The Corporate Cookbook Challenge
Yes, there are corporate cookbooks. And we tested them.
With the smell of charcoal starting to permeate the New York smell-scape for Memorial Day, we decided to get around to doing a few cooking experiments. The idea came to us a few months back when Chipotle reportedly poisoned more than 500 people in about 15 states who dared to eat their crap. Hysteria ensued.
But we asked: "What'’s the fuss?" Corporations have been poisoning us for decades, and we willingly gobble down their foodstuffs regardless of risk. We decided to test drive some corporate cookbooks to find out if corporate food is naught or nice.
Corporate cookbooks? Yes, they exist. Let’s get started.
ConAgra
With more than 20 proprietary brands ranging from Egg Beater™ to Reddi Wip™, ConAgra’s recipes read like a supermarket circular. We tested their Sloppy Joe™ Jalopy Sandwiches.
This creation calls for shoving ConAgra’s Hebrew National™ Beef Franks through some cucumber slices, fastening them with toothpicks and then shoving them into bratwurst rolls that have been toasted with two tablespoons of their Parkay™ Original Spread. Then dump some Manwich™ on it. ConAgra says you can add some vegetables, too, but only for decoration.
While trying to digest that, check out their website's Slim Jim™ Jerky products page. It’s riveting and loaded with MSG and testosterone. For the wannabee jerk, it suggests pickup lines like: “I’m not staring at your boobs, I’m staring at your heart,” and, “Are you a beaver? ‘Cuz, Daaaaam!”
ConAgra gets extra credit for original “togetherness tips” on their Parkay Spread™ Family Focus web page, including: Think about conversation starters throughout the day to help everyone open up at dinnertime. Try conversation starters like "What is one positive thing that happened today?" or "If you could be an animal, which one would you be?”
Costco
The 11th Annual “Costco Way” cookbook delivers affordable food and a lot of it. With nearly 200 recipes, even the cookbook screams bulk. Unlike ConAgra, which makes you stick with their own brands, Costco carries scores of other people’s poisonous brands. And celebrity chefs no one has ever heard of developed recipes for each of them.
We made the “Pizzaaa SPAM™ Bake” from page 175. Simple enough: brown some low sodium SPAM™ along with some Hormel® pepperoni and onion, mix it with cooked elbow macaroni and a jar of pizza sauce, top with some cheese and you’re good to go. It serves 6 people, if you can round them up.

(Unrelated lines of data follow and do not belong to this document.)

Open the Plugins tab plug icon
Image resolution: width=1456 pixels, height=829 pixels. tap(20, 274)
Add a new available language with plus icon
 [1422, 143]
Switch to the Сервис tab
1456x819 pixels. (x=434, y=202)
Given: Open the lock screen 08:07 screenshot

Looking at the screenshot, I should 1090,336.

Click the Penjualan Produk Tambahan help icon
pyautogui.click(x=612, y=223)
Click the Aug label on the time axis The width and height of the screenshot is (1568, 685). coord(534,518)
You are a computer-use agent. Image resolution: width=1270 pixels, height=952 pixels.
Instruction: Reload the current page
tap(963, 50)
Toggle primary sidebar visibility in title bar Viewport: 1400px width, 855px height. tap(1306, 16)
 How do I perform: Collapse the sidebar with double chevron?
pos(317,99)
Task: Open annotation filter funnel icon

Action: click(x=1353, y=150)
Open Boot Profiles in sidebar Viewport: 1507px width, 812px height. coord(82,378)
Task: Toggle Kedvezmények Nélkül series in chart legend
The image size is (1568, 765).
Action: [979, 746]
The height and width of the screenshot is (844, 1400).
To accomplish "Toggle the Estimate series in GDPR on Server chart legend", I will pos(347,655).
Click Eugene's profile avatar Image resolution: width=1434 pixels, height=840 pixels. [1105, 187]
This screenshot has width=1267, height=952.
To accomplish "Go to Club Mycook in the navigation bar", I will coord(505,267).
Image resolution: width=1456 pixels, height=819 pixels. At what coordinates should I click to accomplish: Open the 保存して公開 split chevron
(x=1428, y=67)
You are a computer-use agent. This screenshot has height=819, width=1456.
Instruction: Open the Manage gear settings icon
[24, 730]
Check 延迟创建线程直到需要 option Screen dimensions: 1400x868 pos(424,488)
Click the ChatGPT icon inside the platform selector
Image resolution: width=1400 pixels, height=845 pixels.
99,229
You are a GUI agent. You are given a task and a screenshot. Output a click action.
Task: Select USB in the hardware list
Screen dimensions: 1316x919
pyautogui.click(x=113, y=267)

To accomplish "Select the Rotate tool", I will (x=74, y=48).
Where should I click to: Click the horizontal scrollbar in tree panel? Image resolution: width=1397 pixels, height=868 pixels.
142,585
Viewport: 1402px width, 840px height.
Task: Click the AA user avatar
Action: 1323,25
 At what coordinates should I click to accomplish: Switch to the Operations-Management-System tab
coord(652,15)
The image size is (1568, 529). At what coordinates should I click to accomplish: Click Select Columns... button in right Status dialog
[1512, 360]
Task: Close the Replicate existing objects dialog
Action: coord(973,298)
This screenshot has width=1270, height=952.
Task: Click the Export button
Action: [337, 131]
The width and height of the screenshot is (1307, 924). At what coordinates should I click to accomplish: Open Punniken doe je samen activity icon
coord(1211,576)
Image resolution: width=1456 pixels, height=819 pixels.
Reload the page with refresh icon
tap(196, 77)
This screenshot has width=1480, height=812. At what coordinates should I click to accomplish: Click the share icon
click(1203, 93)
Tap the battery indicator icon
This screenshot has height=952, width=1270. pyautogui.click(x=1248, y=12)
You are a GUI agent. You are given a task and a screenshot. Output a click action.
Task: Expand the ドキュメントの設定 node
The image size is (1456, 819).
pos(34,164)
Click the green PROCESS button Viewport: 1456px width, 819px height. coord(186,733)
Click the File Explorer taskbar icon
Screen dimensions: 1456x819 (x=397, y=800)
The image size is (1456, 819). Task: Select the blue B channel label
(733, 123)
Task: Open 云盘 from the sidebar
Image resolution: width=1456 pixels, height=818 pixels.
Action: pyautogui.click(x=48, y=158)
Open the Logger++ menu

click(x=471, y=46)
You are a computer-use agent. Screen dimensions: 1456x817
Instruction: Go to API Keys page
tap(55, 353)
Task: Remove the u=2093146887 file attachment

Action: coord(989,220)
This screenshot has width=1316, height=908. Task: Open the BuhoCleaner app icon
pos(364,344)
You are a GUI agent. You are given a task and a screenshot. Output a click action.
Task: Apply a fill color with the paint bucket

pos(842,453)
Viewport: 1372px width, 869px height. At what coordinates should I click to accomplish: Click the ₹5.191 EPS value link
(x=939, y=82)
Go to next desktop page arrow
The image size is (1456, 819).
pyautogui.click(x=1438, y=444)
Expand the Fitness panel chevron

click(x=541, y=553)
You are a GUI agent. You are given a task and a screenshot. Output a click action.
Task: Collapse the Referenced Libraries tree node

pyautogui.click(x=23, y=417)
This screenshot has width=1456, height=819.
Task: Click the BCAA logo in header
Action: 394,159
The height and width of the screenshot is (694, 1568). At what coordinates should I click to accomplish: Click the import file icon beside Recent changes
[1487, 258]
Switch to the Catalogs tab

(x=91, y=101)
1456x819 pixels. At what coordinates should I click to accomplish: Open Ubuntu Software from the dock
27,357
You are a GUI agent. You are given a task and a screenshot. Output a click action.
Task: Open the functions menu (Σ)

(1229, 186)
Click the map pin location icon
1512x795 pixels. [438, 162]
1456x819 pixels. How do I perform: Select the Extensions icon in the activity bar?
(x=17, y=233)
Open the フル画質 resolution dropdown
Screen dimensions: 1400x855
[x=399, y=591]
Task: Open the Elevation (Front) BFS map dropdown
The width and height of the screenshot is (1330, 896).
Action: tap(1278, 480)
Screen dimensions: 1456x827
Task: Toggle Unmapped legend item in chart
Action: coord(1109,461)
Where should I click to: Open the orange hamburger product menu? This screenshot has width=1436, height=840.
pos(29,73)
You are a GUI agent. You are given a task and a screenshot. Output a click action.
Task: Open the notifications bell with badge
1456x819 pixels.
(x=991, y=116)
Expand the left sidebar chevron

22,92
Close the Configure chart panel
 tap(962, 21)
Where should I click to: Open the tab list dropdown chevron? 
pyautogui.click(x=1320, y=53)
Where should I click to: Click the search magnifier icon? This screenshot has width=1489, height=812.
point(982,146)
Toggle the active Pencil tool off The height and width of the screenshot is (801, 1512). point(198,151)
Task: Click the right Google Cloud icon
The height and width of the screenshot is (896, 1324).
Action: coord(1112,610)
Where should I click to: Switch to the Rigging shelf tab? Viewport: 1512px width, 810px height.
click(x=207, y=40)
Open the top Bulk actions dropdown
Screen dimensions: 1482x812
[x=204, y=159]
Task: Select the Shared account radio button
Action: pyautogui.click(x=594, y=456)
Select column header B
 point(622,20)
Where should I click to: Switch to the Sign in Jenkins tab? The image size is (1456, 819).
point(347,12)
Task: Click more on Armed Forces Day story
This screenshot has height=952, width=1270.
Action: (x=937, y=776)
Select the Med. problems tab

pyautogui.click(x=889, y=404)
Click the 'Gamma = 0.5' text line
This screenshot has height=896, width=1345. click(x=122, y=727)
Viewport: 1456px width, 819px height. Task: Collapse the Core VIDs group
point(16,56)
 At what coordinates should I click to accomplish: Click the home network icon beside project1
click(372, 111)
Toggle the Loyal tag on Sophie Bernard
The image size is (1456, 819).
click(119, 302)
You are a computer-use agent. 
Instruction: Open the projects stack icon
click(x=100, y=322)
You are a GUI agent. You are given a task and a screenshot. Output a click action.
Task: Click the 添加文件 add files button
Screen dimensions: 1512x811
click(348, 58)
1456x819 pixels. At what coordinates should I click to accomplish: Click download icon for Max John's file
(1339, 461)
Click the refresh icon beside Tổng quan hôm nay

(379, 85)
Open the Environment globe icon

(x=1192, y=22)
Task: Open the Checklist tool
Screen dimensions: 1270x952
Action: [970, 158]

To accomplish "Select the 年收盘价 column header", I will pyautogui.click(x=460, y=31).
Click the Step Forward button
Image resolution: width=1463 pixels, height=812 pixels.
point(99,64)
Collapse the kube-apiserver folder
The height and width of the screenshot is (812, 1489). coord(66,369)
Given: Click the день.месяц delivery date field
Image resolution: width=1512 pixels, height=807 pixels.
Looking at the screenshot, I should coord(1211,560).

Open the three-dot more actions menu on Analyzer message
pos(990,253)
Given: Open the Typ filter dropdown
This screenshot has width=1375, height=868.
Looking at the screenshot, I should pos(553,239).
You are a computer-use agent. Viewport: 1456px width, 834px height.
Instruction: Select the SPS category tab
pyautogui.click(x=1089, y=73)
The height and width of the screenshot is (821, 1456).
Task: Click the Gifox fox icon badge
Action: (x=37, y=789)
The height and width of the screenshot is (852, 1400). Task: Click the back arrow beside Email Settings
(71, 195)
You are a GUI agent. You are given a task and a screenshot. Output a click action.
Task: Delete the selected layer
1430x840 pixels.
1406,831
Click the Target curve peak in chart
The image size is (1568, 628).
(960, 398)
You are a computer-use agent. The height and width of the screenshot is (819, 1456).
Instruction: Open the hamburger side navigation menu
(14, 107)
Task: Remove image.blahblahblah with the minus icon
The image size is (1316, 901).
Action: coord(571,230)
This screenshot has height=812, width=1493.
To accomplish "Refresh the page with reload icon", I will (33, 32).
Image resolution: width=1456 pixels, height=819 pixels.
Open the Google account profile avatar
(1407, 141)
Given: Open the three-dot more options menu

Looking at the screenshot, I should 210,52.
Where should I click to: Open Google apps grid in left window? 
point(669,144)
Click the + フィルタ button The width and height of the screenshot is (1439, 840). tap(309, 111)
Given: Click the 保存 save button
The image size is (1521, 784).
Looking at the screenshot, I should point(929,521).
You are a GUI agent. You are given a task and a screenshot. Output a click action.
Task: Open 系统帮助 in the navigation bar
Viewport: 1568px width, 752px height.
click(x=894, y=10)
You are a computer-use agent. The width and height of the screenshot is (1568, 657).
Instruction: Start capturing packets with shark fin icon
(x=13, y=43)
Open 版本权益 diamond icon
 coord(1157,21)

Dow Chemical’s Brand Names Cook Book
Ecumenical in a corporate way, this 1961 collection of delights promotes no single brand; rather, it pitches every known corporate food that can be covered up in Dow Saran Wrap™. Each of its rather desperate 700 recipes is brought to you by then-household names: Fruit and Shrimp Rings from Standard Foods, Unpeeled Bananas from the United Fruit Corporation and Corn Chowder from the American Dehydrated Onion and Garlic Association.
For the main course, we chose their Ham-Banana Rolls with Cheese Sauce. Just spread French’s® mustard onto slabs of boneless canned ham, roll each slab around a slice of banana, butter the outside, secure with a toothpick and bake to, uh, taste. Then cover all that with a mix of American cheese melted in a cup of milk and two teaspoons of flour. For desert, we made their Chocolate Mayonnaise Cake by adding Hershey® chocolate and Kraft® mayonnaise to a Jiffy® cake mix
After sampling from just three cookbooks, we started to see a correlation between things that corporations want us to eat and things they want us to endure. Dow Chemical has by far the most repulsive recipes, and they’re also the people who brought us Napalm, Agent Orange and 96 toxic Superfund sites. ConAgra sets down the rules – it’s their brands or no brands. So it’s no shock that since 1997 they’ve paid out $324.5 billion to people they poisoned and discriminating against. Costco, which voluntarily pays workers more than the minimum wage and offers the majority of them health benefits, is the only one in the bunch that at least tried to offer thoughtful and balanced recipes.
Like grandma used to say, “It’s not about the food, it’s about the company.”